Three-dimensional in vitro cell biology models of ovarian and endometrial cancer

Abstract

Objectives: This study aims to establish three-dimensional (3D) cell culture models of human ovarian and endometrial cancers and to compare biological and morphological characteristics of these models with those of two-dimensional (2D) models of the same cell lines and the primary tumours.

Methods: 3D models of ovarian and endometrial cancer cell cultures were established using a Rotary Cell Culture System. Immunohistochemical profiling and differential proteomics were used to characterize biological characteristics of multicellular spheroids (MCS) formed from these cultures. These were compared to characteristics of the same cells established in 2D and of the primary tumours from which the cell lines were derived.
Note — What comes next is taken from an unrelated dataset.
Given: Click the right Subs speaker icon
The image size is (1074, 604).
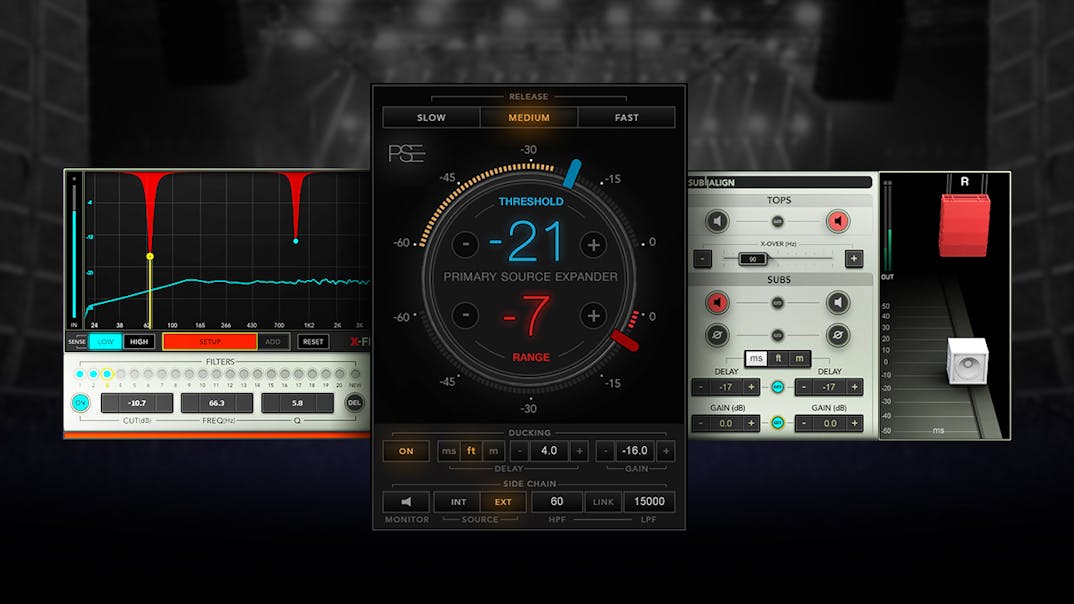Looking at the screenshot, I should [837, 303].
Results: MCSs from 3D cell cultures appeared histologically similar to the primary tumours. Immunohistochemical profiling of multiple markers, including CA125, BCL2 and p53, showed that patterns of protein expression in MCSs resemble those of the primary tumours. Proteomic profiling identified several differentially expressed protein markers between 2D and 3D cultures. These included prohibitin, which was down-regulated in 3D cultures suggesting cells proliferate less compared to 2D cultures; and VDAC1 and annexin 4, which were up-regulated in 3D cultures suggesting greater levels of apoptosis in 3D compared to 2D models.

Conclusion: Establishing 3D models of cancer cell lines is likely to be of value for studying the molecular and biological mechanisms of ovarian/endometrial tumour progression and for testing novel molecular targets for cancer therapy.

Figure 1

Growth, neoplastic and epithelial characteristics of the cell lines OV‐TRL12B and EN‐TRL67T grown in two‐dimensional (2D) cultures. (a) Growth curves of OV‐TRL12B () and EN‐TRL67T () over a period of 60 days in culture. (b) Colony‐forming efficiency (CFE%) and (c) invasive ability (cell number) of OV‐TRL12B and EN‐TRL67T cell lines. OV‐TRL12B cells showed a 3% CFE, EN‐TRL67T a CFE of 0.5%, and both cell lines also showed evidence of invasive ability.

Figure 2

(a–c) Three‐dimensional (3D) cultures of the OV‐TRL12B cancer cell line (a and b) show cell clusters composed of sheets of cells showing variation in cell size. At higher magnification, nuclear pleomorphism and prominent nucleoli (N) are seen. Histological section of the original tumour (c) shows poorly differentiated squamous carcinoma infiltrating stroma, forming sheets and nests of cells. Tumour cells show similar cytological features with variation in cell size nuclear pleomorphism and prominent nucleoli, as the 3D culture; (d–f) 3D cultures of the EN‐TRL 67T cancer cell line (d and f) shows papillary formation of the cell clusters. Tumour cells show nuclear pleomorphism, increased mitotic activity and atypical mitoses (M). Foci of apoptosis (A) and nuclear debris are present. Histological section of the original endometrial adenocarcinoma (f) shows papillary architecture and prominent neutrophil polymorph (P) infiltration of stroma. Tumour cells show similar architectural and morphological features although apoptosis is more prominent in the 3D culture.

Figure 3

(a) Immunohistochemical analysis of OV‐TRL12B and EN‐TRL67T cell lines grown in two‐ (2D) and three‐dimensional (3D) cultures and the corresponding primary tumour staining for the cytokeratin marker CK7, the epithelial antigen BerEp4 and the epithelial tumour marker Ca125. (b) Summary of immunohistochemical staining for several markers. Shading of boxes is graded according to percentage of positive stained cells and staining intensity.

Figure 4

(a) Two‐dimensional difference gel electrophoresis (2D‐DIGE) analysis of the cancer cell lines OV‐TRL12B and EN‐TRL67T grown in two‐ (2D) and three‐dimensional (3D) cultures. The further validated proteins are marked and a magnification of these spots is shown. (b) Three proteins identified as being differentially expressed between 2D and 3D cultures of OV‐TRL12B and EN‐TRL67T cancer cell lines by 2D‐DIGE, validated by Western blotting analysis.